Registros para localizar elementos:
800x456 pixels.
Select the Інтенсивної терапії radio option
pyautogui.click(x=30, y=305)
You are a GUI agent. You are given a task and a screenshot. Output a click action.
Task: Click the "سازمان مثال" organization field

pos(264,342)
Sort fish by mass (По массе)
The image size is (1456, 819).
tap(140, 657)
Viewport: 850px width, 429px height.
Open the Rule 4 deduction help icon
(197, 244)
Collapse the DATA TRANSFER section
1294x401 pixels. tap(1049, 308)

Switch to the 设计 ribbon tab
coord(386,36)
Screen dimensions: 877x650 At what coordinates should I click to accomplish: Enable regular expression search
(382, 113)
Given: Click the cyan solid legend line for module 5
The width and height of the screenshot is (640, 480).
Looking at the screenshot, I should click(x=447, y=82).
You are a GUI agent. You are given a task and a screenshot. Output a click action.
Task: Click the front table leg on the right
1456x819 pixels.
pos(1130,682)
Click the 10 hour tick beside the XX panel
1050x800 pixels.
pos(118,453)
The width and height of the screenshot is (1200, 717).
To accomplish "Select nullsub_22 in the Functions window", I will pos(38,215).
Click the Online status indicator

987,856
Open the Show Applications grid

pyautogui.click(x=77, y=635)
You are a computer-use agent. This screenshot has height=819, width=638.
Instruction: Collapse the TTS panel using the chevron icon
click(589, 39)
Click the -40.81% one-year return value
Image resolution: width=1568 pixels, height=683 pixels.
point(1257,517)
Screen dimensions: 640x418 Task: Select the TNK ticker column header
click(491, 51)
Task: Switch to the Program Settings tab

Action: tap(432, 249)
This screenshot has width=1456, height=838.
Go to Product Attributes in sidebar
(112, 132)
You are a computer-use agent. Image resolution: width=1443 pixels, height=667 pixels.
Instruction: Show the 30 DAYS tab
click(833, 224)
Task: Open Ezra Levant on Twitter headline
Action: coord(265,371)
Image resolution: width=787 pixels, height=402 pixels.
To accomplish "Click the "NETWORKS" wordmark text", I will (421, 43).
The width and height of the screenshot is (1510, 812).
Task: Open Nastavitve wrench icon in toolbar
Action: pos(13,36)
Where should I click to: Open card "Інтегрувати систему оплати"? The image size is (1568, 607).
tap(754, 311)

Instrucciones: Devuelve cada línea de las filas anteriores en la que aparezca la cadena "will".

Solución del ejercicio:
To accomplish "Select nullsub_22 in the Functions window", I will pos(38,215).
To accomplish "Click the "NETWORKS" wordmark text", I will (421, 43).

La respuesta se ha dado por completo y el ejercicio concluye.